This is How Much Birth Control Could Cost If the Supreme Court Rules Against the ACA

This is How Much Birth Control Could Cost If the Supreme Court Rules Against the ACA

The Supreme Court announced Tuesday that it would hear the latest legal challenge to Obamacare: Sebelius v. Hobby Lobby Stores, Inc. Churches and other religious organizations are already exempt from the Affordable Care Act's birth-control mandate, but Hobby Lobby is one of 40 for-profit businesses now seeking the same exemption based on the owner's religious beliefs. The ACA requires that most employers offer health plans that cover birth control.

If the Supreme Court strikes down this requirement, it could end up costing millennial women about $50,000 each during the course of their lifetimes. (More on that depressing statistic in a moment.)

The Green family, Hobby Lobby's owners, specifically opposes paying for coverage of Plan B, Ella, and two types of IUDs on the basis that these forms of birth control promote abortion.
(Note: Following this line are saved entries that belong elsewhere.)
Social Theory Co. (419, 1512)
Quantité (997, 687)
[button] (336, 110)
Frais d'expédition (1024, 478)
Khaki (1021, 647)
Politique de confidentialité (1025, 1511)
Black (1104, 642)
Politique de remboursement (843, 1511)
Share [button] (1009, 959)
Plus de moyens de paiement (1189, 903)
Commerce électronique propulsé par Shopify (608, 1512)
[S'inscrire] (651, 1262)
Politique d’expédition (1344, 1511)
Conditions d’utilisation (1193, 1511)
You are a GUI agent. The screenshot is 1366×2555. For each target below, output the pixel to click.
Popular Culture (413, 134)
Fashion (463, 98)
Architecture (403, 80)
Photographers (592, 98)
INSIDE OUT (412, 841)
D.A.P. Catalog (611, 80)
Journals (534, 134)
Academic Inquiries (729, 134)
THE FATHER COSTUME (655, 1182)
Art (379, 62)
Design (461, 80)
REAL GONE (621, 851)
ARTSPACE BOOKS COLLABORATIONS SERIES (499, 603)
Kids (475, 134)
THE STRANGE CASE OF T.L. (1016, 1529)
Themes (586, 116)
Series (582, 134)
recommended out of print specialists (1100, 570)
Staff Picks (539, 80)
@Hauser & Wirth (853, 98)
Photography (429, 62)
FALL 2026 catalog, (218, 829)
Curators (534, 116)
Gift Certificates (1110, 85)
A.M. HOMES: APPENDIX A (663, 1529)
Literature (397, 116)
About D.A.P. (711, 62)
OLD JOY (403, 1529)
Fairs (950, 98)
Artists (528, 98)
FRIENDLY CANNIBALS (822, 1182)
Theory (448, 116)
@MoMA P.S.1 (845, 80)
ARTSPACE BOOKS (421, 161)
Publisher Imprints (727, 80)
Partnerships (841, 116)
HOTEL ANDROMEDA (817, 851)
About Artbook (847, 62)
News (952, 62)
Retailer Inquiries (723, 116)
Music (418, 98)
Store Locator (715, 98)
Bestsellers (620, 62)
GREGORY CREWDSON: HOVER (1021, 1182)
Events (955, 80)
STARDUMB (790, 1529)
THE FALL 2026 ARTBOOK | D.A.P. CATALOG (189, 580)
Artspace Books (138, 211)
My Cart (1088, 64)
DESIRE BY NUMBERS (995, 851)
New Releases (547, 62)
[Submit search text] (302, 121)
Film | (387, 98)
Not only is that premise scientifically inaccurate, but if their case is successful it would have dangerous implications for other companies seeking to undermine the Affordable Care Act (ACA) and for the millions of millennial women using birth control today.

If the court strikes down the birth control mandate it could raise some serious legal questions. For example, should an employer also be able to withhold coverage of vaccines because he or she believes they cause autism? What about Christian Scientists who own businesses?

By taking away women's access to free birth control coverage, it would have immediate, tangible financial effects for women.

Any millennial woman could tell you that birth control is both expensive and hugely varied in cost. And an overwhelming 70% of Americans think that insurance companies should be required to cover birth control, as they do other preventative services. Organizing for Action has estimated that birth control copay costs average $600 a year for women, and will total an average of $18,000 over a women's lifetime. But that might even be a conservative estimate.

Mother Jones has a calculator of birth control costs based on various research, and when I entered my age into the calculator I was greeted with an estimated cost of $49,259 to prevent pregnancy for the rest of my lifetime without insurance. It's impossible to know exactly how many women have started or improved a birth control regimen because of the ACA, but it is safe to assume that many young women would not be able to suddenly pay out of pocket and would instead stop using contraception altogether. 

We've been down the road of dialing back contraceptive funding before, and the results were predictably clear: more unwanted pregnancies, more abortions, more costs to taxpayers. Texas passed a two-year budget in 2011 that cut a drastic $73 million to family planning services. The next year, the Health and Human Services Commission predicted that there would be 23,760 more births a year among poor women, at a cost of $231 million to taxpayers. Everyone loses when contraceptive access is defunded, especially the women who can't afford it the most.

Besides the increased fiscal costs and eventual unintended pregnancy spikes, denying birth control for younger women is an especially bad idea for medical reasons. According to the Guttmacher Institute, 58% of women on the pill use it at least partially for other purposes besides contraception. Teenage girls and young women are often prescribed the pill or IUDs for reducing and controlling PMS — one in three teenage girls on birth control use it solely for medical reasons. A hormone-based contraceptive treatment is often the healthiest and most cost-effective way to control debilitating symptoms.    

The Supreme Court will answer this question in March: should a woman be denied coverage of a medical treatment just because her employer doesn't like the fact that they could also use the treatment to prevent pregnancy? The fact that Hobby Lobby has made its way to the Supreme Court is appalling enough, but the thought that the court could choose a corporation's religious liberty over a women's right to prevent an unwanted pregnancy or treat a medical condition is downright terrifying. Who really needs protection here — a multi-million dollar corporation or a young woman not able to spend hundreds more dollars on medicine? Hobby Lobby CEO David Green is free to use whatever contraceptive methods he prefers in his personal life, but he should not be able to pick and choose which to cover for his 20,000 employees.